Derecho a decidir, ¿qué? Me pregunto ¿es que ahora no eligen a sus gobernantes exactamente igual que el resto de los españoles?, ¿podrán decidir que no les gobiernen políticos corruptos, como ocurre actualmente allí y en el resto?, ¿podrán participar en las grandes decisiones de gobierno sin que algún iluminado pretenda interpretar el sentir general como sucede ahora?, ¿podrán acceder a derechos que se nos prometieron en la Constitución y que hasta este momento ni siquiera hemos vislumbrado o nos están arrebatando? Ahora han puesto en marcha una iniciativa pública –no, no me lo invento– para que el presidente Obama se pronuncie a favor de la independencia catalana; pero vamos a ver, si desean la total autonomía, ¿cómo se les ocurre mendigar la opinión del presidente de los EE.UU.? Se me olvidaba, fue el ministro Josep Piqué (nacido en Villanueva y Geltrú) el que se deshizo en reverencias ante George W. Bush cuando tuvimos la fortuna de que nos visitara.

Todos los españoles fuimos engañados durante la transición, pero hay unos afortunados que van a ser engañados una segunda vez por el mismo precio. Eso sí, al coste de quedar debilitados –los catalanes– en su próxima flamante independencia y debilitar por descontado a lo que quede de España, que menguará bastante, pues de inmediato los vascos, ahora agazapados observando qué pasa, saltarán exigiendo lo mismo. En realidad y gracias a la crisis económica y moral, la mayoría de los españoles queremos también algún exorcismo que nos saque de este agujero, pero por fortuna son minoría los que recurren a una estratagema tan infantil como es la de pretender transformarse en una república báltica de la mano de quien es muy poco de fiar.
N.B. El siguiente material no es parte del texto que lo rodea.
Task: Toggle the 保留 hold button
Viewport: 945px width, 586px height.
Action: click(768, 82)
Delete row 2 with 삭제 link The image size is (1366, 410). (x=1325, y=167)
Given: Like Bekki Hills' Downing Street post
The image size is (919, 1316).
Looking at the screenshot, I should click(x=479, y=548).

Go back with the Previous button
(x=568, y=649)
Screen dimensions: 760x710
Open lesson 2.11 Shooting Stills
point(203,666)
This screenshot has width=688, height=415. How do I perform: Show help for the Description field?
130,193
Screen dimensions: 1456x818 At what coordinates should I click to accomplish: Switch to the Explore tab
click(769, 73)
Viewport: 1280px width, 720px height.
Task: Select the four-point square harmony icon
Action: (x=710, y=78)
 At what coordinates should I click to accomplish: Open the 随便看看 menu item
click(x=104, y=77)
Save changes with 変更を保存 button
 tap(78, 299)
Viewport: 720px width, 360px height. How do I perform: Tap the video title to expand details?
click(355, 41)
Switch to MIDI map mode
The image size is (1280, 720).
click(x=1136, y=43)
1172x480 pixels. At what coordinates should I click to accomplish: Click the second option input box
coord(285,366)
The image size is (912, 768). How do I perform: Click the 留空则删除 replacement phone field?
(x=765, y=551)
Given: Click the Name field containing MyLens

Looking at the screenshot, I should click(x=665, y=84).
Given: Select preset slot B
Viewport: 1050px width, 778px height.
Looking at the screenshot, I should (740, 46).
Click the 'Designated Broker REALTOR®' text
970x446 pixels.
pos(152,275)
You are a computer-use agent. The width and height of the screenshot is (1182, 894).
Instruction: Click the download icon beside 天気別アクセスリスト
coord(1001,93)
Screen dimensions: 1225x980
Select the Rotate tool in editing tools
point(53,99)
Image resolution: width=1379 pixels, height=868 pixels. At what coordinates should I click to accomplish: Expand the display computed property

Y es lógico lo que está ocurriendo, ahora que han llegado a la madurez aquellos niños que fueron educados en la normalización lingüística –otro eufemismo–, la historia reinterpretada desde la aldea y el rechazo a España y los españoles, como si ellos no hubieran sido y siguen siendo tan responsables para bien o para mal de lo que ahora tenemos todos entre manos. Es imposible estudiar un periodo de la historia de España de los últimos siglos en el que esas dos comunidades, la catalana y la vasca, no hayan estado profundamente implicadas. Si esto que tenemos ahora es un desastre –y casi no hay dudas de ello–, ¿van a indemnizarnos por su colaboracionismo de siglos para que esto llegara a ser lo que es actualmente, o se van a ir como si no tuvieran nada que ver con el asunto?, ¿en cuánto fijamos la indemnización que deben dar al resto de España por haberles estado comprando durante decenios sus productos a precios superiores a los del mercado internacional, para favorecer su industrialización?